COVID-19 Vaccine Hesitancy in Japan: Determinants, Reasons, and a Potential Solution
- Friday, 17 September 2021 | 12:15pm - 1:00pm (JST)
- Zoom Meeting
- Shohei Okamoto JSPS Postdoctoral Fellow, Research Team for Social Participation and Community Health, Tokyo Metropolitan Institute of Gerontology
- Sawako Shirahase TCJS Director
Even though the degree and duration of vaccines’ efficacies remain unconfirmed, widespread vaccination, by establishing herd immunity against the new coronavirus disease (COVID-19), is a demanded step to the pandemic end. However, vaccine hesitancy, defined as ‘delay in acceptance or refusal of vaccines despite availability of vaccine services’, can hinder achieving herd immunity.

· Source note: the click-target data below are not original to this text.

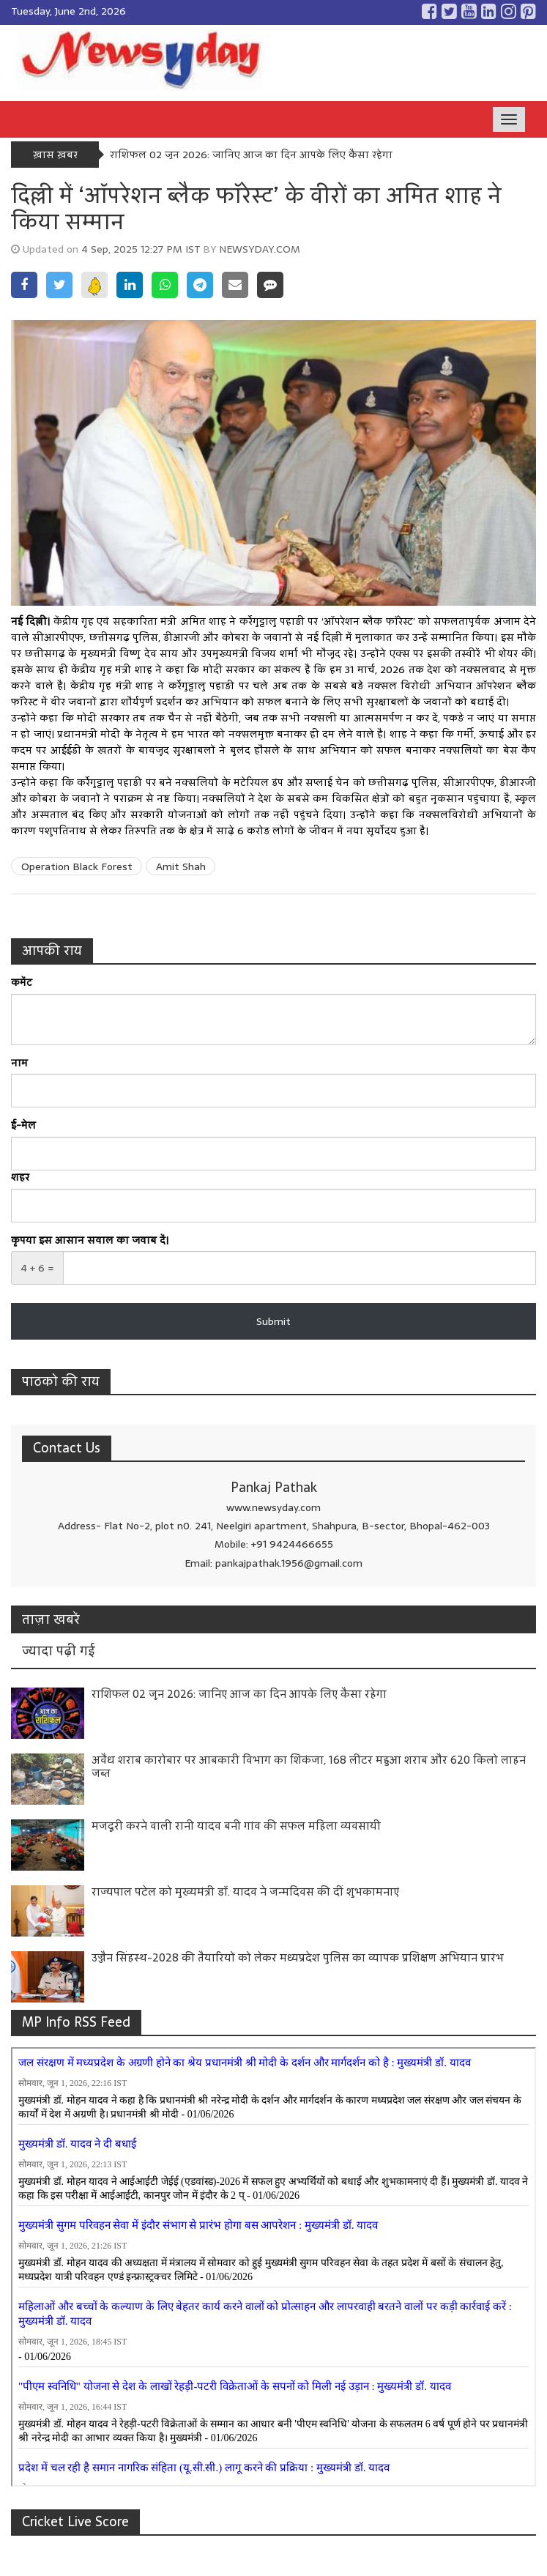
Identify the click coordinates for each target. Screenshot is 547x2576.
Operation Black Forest (77, 866)
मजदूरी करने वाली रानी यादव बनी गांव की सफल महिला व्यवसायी (236, 1825)
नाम (19, 1063)
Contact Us (66, 1447)
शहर (20, 1177)
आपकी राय (52, 950)
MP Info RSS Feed (76, 2022)
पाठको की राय (61, 1381)
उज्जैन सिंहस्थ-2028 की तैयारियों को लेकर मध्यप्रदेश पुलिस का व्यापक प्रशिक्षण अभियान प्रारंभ (298, 1957)
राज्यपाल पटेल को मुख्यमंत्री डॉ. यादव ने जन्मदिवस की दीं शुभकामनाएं (245, 1891)
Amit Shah (181, 866)
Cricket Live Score (75, 2521)
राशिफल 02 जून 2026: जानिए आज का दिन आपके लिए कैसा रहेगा (251, 154)
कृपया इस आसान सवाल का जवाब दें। (89, 1240)
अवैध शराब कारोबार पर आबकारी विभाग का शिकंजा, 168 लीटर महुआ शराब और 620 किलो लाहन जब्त (309, 1766)
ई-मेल (23, 1125)
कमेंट (21, 983)
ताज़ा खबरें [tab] (51, 1619)
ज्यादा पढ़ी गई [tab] (58, 1650)
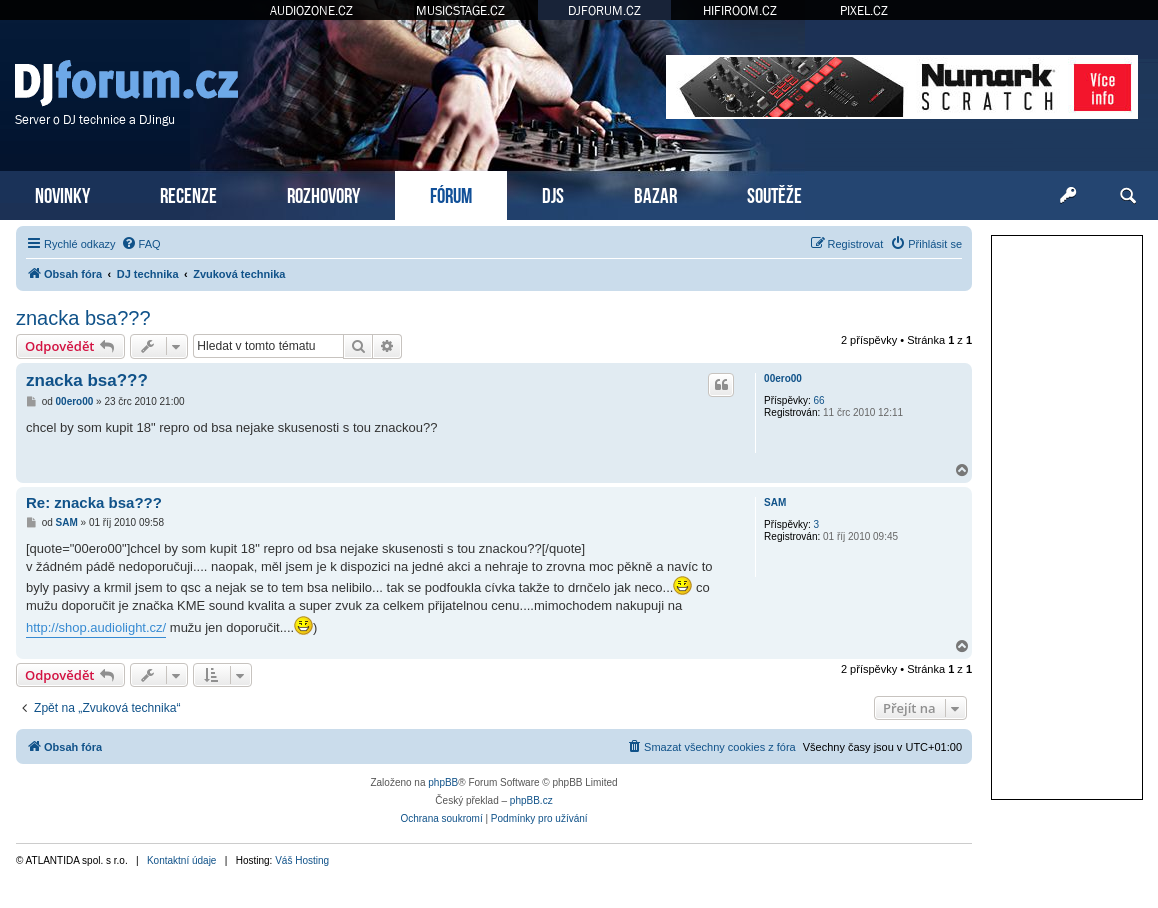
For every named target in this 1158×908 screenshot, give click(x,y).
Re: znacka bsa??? (94, 502)
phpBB (443, 782)
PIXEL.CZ (864, 10)
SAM (775, 502)
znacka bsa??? (83, 318)
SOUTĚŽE (774, 193)
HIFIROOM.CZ (740, 10)
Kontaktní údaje (182, 860)
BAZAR (655, 193)
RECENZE (188, 193)
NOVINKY (62, 193)
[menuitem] (141, 244)
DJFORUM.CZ (604, 10)
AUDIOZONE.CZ (311, 10)
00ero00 (783, 378)
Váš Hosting (302, 860)
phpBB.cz (531, 800)
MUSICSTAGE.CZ (460, 10)
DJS (553, 193)
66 (819, 400)
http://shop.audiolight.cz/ (96, 627)
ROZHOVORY (323, 193)
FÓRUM (451, 193)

In this study, we investigated determinants and reasons for COVID-19 vaccine hesitancy, utilising a sample of Japanese adults aged between 20 and 74, collected through an online survey in July 2021. Furthermore, we conducted a conjoint experiment to evaluate if relaxing social distancing policies can increase vaccination intentions.
Shohei Okamoto is a JSPS postdoctoral fellow at the Research Team for Social Participation and Community Health of Tokyo Metropolitan Institute of Gerontology, whose expertise lies in social epidemiology.

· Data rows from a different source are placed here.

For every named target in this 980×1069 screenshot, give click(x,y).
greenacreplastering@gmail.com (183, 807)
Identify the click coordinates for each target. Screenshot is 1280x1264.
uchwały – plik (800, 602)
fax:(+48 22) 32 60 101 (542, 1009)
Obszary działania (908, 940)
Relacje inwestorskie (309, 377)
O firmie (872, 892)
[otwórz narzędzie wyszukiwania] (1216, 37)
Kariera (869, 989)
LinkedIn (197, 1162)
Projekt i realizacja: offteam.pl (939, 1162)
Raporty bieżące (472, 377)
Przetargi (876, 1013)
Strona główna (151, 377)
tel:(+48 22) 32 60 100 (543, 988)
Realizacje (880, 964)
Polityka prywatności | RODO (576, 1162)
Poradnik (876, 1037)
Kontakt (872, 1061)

Prior to the present position, he was engaged in research at the Leading Graduate School program of Keio University, at the Department of Global Health & Social Medicine of King’s College London, and at the Research Center for Financial Gerontology of Keio University.
He received his BA & MA in Economics, MS in Epidemiology, and PhD in Economics from Keio University, Tokyo, Japan.